9 Books for Native American Heritage Month

November is Native American Heritage Month, and the perfect time to pick up recent books by and about indigenous people.

 

Posted by Gwen Glazer, The New York Public Library. November 5, 2019

We've culled these nine books for all ages from several sources: recommended titles from Debbie Reese’s American Indians in Literature blog; current and previous nominees for the First Nation Communities READ; suggested titles for the NEA/Read Across America; and other experts and own voices in indigenous communities.

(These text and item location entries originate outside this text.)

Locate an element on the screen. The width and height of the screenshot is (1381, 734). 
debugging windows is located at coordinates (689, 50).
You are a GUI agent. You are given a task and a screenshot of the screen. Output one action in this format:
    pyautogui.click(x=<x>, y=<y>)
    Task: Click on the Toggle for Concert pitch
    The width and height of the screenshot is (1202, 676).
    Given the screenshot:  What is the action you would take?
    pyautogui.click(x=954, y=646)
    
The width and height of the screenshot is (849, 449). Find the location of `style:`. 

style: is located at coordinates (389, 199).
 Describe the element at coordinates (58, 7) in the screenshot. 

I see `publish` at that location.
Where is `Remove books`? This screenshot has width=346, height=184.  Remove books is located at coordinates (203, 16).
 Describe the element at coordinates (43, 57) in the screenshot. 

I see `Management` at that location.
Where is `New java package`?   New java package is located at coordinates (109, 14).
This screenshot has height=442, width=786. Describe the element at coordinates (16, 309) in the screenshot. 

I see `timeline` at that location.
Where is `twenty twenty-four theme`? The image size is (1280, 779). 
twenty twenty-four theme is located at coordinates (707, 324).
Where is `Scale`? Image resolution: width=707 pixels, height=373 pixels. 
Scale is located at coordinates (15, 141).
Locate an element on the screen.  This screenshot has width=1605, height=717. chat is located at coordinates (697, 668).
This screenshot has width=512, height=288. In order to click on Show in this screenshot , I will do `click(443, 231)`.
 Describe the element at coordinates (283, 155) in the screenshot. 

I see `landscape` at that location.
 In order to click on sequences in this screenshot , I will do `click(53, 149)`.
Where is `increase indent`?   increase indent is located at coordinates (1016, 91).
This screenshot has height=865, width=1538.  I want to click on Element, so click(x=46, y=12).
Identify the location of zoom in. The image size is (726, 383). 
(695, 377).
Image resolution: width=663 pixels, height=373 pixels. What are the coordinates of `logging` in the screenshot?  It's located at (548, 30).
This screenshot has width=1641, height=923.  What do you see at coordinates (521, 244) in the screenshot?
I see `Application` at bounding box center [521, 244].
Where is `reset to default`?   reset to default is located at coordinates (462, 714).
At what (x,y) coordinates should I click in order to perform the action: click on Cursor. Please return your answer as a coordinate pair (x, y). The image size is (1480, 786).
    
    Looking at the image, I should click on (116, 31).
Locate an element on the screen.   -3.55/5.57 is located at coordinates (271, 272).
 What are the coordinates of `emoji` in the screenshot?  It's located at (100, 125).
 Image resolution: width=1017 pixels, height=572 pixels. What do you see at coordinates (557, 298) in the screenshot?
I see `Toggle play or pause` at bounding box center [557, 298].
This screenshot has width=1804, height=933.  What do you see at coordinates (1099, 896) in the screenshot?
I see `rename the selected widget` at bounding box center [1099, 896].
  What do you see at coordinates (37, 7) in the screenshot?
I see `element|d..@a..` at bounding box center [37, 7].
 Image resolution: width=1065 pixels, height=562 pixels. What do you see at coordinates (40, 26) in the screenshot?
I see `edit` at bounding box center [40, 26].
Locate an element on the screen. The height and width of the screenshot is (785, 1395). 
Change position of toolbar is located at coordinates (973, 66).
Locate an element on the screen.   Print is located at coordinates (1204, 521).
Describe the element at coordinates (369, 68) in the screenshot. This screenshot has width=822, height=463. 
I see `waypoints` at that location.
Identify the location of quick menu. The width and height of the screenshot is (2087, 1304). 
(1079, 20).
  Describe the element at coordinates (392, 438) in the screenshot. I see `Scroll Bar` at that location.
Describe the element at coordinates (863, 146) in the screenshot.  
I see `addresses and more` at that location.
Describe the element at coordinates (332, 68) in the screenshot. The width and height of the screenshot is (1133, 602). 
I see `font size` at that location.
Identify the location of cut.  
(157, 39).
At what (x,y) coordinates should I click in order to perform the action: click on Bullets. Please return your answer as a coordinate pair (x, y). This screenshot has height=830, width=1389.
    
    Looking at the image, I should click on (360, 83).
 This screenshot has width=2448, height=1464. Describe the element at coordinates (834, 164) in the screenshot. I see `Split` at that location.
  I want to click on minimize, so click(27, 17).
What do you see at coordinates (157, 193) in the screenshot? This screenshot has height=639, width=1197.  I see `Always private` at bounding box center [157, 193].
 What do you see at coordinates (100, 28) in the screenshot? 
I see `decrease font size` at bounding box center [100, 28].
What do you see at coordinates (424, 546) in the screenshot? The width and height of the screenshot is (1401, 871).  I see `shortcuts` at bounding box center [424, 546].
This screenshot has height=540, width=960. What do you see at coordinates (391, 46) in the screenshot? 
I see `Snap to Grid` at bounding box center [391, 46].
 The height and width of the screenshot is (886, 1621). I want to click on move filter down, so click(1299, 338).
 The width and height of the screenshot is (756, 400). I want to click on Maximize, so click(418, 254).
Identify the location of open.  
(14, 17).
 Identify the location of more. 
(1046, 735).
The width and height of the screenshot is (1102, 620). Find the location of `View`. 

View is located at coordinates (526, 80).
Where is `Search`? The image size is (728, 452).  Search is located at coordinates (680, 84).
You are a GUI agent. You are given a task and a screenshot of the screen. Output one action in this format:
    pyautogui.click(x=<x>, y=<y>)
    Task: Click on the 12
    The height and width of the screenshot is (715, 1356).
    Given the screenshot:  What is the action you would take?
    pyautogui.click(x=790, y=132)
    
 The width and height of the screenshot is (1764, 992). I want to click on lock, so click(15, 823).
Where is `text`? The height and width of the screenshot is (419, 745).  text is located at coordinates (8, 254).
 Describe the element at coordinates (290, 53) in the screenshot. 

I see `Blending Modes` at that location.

Plus, a bonus recommendation: An Indigenous Peoples' History of the United States by Roxanne Dunbar-Ortiz and An Indigenous Peoples' History of the United States for Young People by Jean Mendoza—great places to start for adult and teen readers alike.


Children

A Day with Yayah by Nicola Campbell, art by Julie Flett
On an outing in Nicola Valley, British Columbia, a Native American family forages for herbs and mushrooms while the grandmother passes down her language and knowledge to her young grandchildren. 

Fry Bread: A Native American Family Story by Kevin Noble Maillard, art by Juana Martinez-Neal
Using brief statements that begin "fry bread is," Maillard, who is a member of the Mekusukey band of the Seminole Nation tribe, creates a powerful meditation on the food as "a cycle of heritage and fortune." 

Chester Nez and the Unbreakable Cod: A Navajo Code Talker's Story by Joseph Bruchac, art by Liz Amini-Holmes.
As a boy, Chester Nez was taught his native language and culture were useless, but he was later called on to use his Navajo language to help create an unbreakable military code during WWII.
 


Teens

The Marrow Thieves by Cherie Dimaline
In a future world ravaged by global warming, people have lost the ability to dream, and the dreamlessness has led to widespread madness. The only people still able to dream are North America's indigenous population - and it is their marrow that holds the cure for the rest of the world. But getting the marrow - and dreams - means death for the unwilling donors.

Give Me Some Truth: A Novel with Paintings by Eric Gansworth
In 1980, life is hard on the Tuscarora Reservation in upstate New York, and most of the teenagers feel like they are going nowhere. Carson Mastick dreams of forming a rock band, and Maggi Bokoni longs to create her own conceptual artwork instead of the traditional beadwork that her family sells to tourists—but tensions are rising between the reservation and the surrounding communities.

#NotYourPrincess: Voices of Native American Women ed. by Lisa Charleyboy and Mary Beth Leatherdale
#Not Your Princess presents an eclectic collection of poems, essays, interviews, and art that combine to express the experience of being a Native woman.
 


Adults

There, There by Tommy Orange
A multi-generational relentlessly paced story about violence and recovery, hope and loss, identity and power, dislocation and communion, and the beauty and despair are woven into the history of a nation and its people.

Moon of the Crusted Snow by Waubeshig Rice
With winter looming, a small northern Anishinaabe community goes dark. Cut off, people become passive and confused. Panic builds as the food supply dwindles. 

Seven Fallen Feathers: Racism, Death, and Hard Truths in a Northern City by Tanya Talaga
Over the span of ten years, seven high school students died in Thunder Bay, Ontario. The seven were hundreds of miles away from their families, forced to leave their reserve because there was no high school there for them to attend. Award-winning journalist Tanya Talaga delves into the history of this northern city that has come to manifest, and struggle with, human rights violations past and present against aboriginal communities.